AUTHOR'S ENDNOTES TO THE THEOLOGICO-POLITICAL TREATISE
CHAPTERS I to V

Chapter I

Endnote 1. (1) The word naw-vee', Strong:5030, is rightly interpreted
by Rabbi Salomon Jarchi, but the sense is hardly caught by Aben Ezra, who
was not so good a Hebraist. (2) We must also remark that this Hebrew word
for prophecy has a universal meaning and embraces all kinds of prophecy. (3)
Other terms are more special, and denote this or that sort of prophecy,
as I believe is well known to the learned.

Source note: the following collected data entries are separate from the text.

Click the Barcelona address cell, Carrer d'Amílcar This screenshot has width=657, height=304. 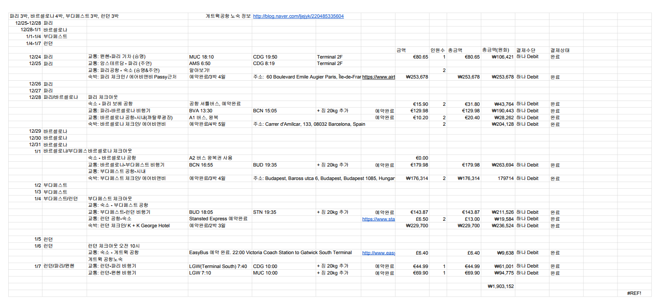click(x=309, y=124)
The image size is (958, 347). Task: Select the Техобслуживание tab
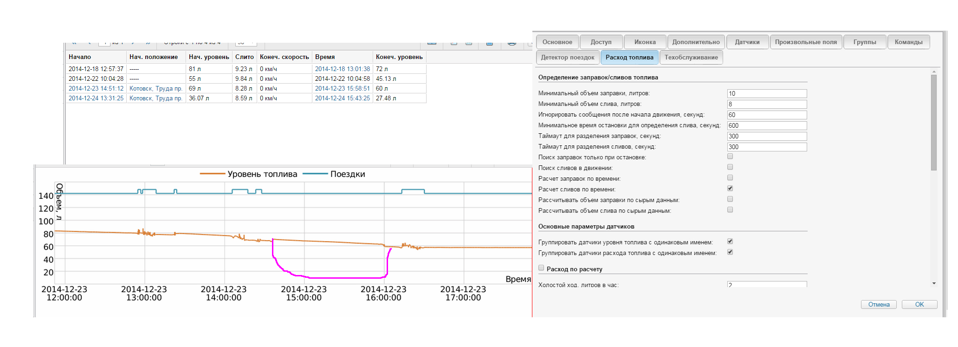tap(691, 57)
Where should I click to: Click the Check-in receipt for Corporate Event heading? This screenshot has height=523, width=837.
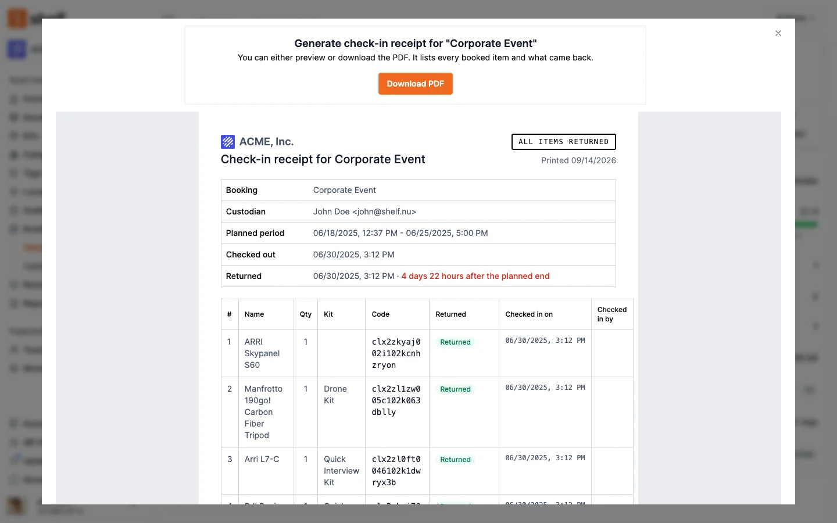click(323, 159)
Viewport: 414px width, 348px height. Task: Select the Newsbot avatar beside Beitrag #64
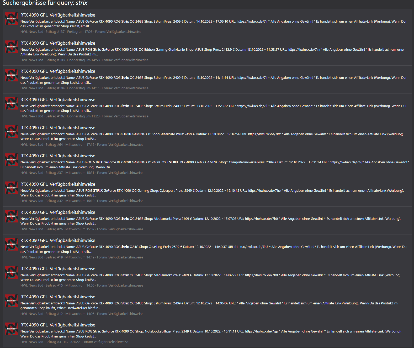(12, 132)
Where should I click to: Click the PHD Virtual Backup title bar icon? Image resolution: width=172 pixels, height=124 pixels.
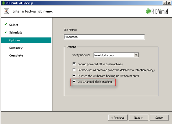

Endnote 2. (1) "Although, ordinary knowledge is Divine, its professors
cannot be called prophets." That is, interpreters of God. (2) For he alone
is an interpreter of God, who interprets the decrees which God has revealed
to him, to others who have not received such revelation, and whose belief,
therefore, rests merely on the prophet's authority and the confidence
reposed in him. (3) If it were otherwise, and all who listen to prophets
became prophets themselves, as all who listen to philosophers become
philosophers, a prophet would no longer be the interpreter of Divine
decrees, inasmuch as his hearers would know the truth, not on the, authority
of the prophet, but by means of actual Divine revelation and inward
testimony. (4) Thus the sovereign powers are the interpreters of their own
rights of sway, because these are defended only by their authority and
supported by their testimony.

Endnote 3. (1) "Prophets were endowed with a peculiar and
extraordinary power." (2) Though some men enjoy gifts which nature has not
bestowed on their fellows, they are not said to surpass the bounds of human
nature, unless their special qualities are such as cannot be said to be
deducible from the definition of human nature. (3) For instance, a giant is
a rarity, but still human. (4) The gift of composing poetry extempore is
given to very few, yet it is human. (5) The same may, therefore, be said of
the faculty possessed by some of imagining things as vividly as though they
saw them before them, and this not while asleep, but while awake. (6) But if
anyone could be found who possessed other means and other foundations for
knowledge, he might be said to transcend the limits of human nature.

CHAPTER III.
Endnote 4. (1) In Gen. xv. it is written that God promised Abraham to
protect him, and to grant him ample rewards. (2) Abraham answered that he
could expect nothing which could be of any value to him, as he was childless
and well stricken in years.

Endnote 5. (1) That a keeping of the commandments of the old Testament
is not sufficient for eternal life, appears from Mark x:21.